Compliance Management, Network Security

Data from soldiers’ fitness trackers reveal sensitive locations, routines

A heatmap of two years' worth of fitness tracker Strava's global data, released last November but discovered more recently by an Australian student, inadvertently revealed the location of U.S. military facilities in war zones.

Although the data collected – more than 3 trillion coordinates from more than 27 million users of fitness trackers like Fitbit and Jawbone – by the GPS tracking firm was anonymized, it ultimately revealed not only sensitive troop locations but routes walked along the Mexican border by U.S. border patrols. The military is reassessing how fitness trackers are used.

“The rapid development of new and innovative information technologies enhances the quality of our lives, but also poses potential challenges to operational security and force protection,” the Central Command press office in Kuwait said in a statement to the Washington Post. “The Coalition is in the process of implementing refined guidance on privacy settings for wireless technologies and applications, and such technologies are forbidden at certain Coalition sites and during certain activities.”

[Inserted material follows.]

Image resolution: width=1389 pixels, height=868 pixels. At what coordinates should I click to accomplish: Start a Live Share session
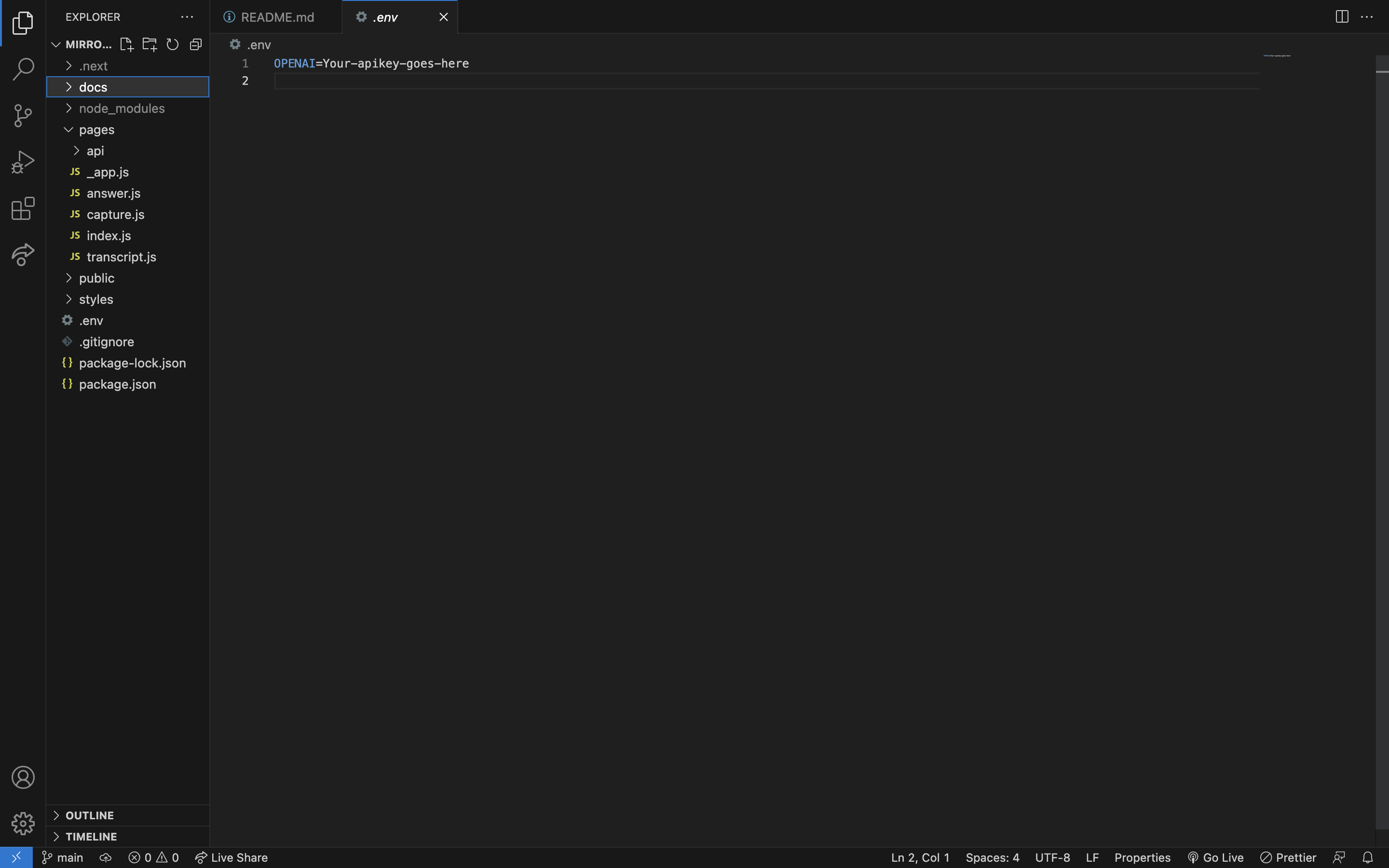[x=232, y=857]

Tom Bonner, senior manager of threat research, EMEA, at Cylance, said the "incident serves to highlight a distinct lack of operational security employed by various government organizations around the world.”

Saying the breach matters “only because these personal Internet of Things... devices collected data that was generally ignored by IT and the organizations as a whole,” Imperva CTO Terry Ray pointed out that “the privacy issues around this breach wouldn't likely have been considered when thinking about such devices.”

Many secret locations “ban the use of mobile phones when on premise, which is common for military, intelligence and other government private sites,” since they can “collect and transmit data outside of the environment,” said Ray. However, the fitness tracker devices “do the same thing, albeit on a much smaller scale.”

Bonner called for “access to personal communication devices with geolocation services [to] be banned in sensitive/restricted locations, and broader assessments and awareness training undertaken by employers to understand and mitigate the potential risk posed by these types of services."

Pointing to “some bizarre arguments on this in the past with people asking why we should care about hacking devices for location, arguing what could actually be done with the information,” Oliver Pinson-Roxburgh, EMEA director at Alert Logic, said “the military issues associated with this are alarming, and the military should be regularly testing these issues much like businesses should.” He, too, called for a ban. “There should really be no personal equipment or devices allowed during military operations, and military issued devices should be put through much more rigorous testing to look for different types of threats and risks to that of a commercial product," said Pinson-Roxburgh.